Individual Life Insurance Sales—the Good and Bad News

Whole life’s combination of features, such as simplicity, premium and cash value guarantees and low risk, is proving to be a winning one, according to Ashley Durham, senior analyst for product research at LIMRA.

LIMRA’s “U.S. Individual Life Insurance Sales” report shows that individual whole life insurance surged 12% in Q3 2009. “Mutual companies, which represent two-thirds of whole life sales, continue to fare better than the public companies, growing 14% for the quarter,” she says.

However, this isn’t enough to save total individual life insurance sales.
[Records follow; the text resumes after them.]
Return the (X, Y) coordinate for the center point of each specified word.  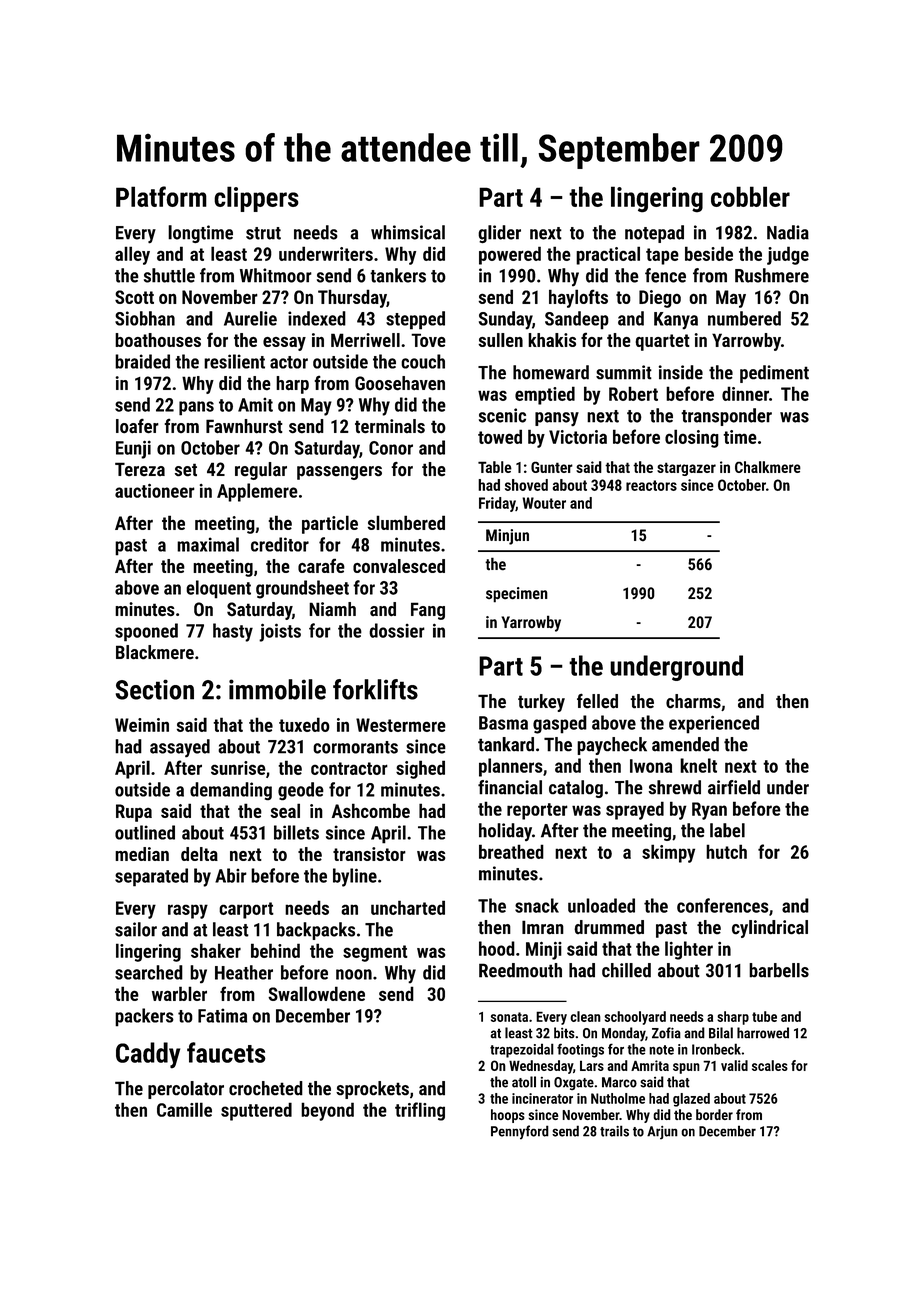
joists (280, 632)
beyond (327, 1111)
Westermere (401, 725)
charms (693, 701)
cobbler (750, 196)
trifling (420, 1111)
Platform (161, 196)
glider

Declines in other products resulted in total individual life insurance sales falling 11% in the third quarter of 2009, according to the LIMRA report.

Overall, because of steeper decreases in Q1and Q2, total individual annualized premium sales are down 19% YTD. Universal life (UL) sales were down 14% in the Q3, compared with drops of about 30% in Q1and Q2.

In the first nine months of 2009, UL declined 24%, according to LIMRA. “It should be noted however, that UL sales began falling in the third quarter of 2008 (down 12%),” Durham says. “Still, UL annualized premium sales grew 10% since last quarter, so sales may be stabilizing.”

Q3 2009 sales were more grim for variable products, which were down 52%—lower than Q2 sales, bringing the year-to-date decrease to about 55%.

Term sales were down 3% in Q1and Q2 and flat in the Q3. The product continues to hold its own, with more than a quarter of the premium market share through the first nine months of the year despite the relatively low cost for term coverage, LIMRA says.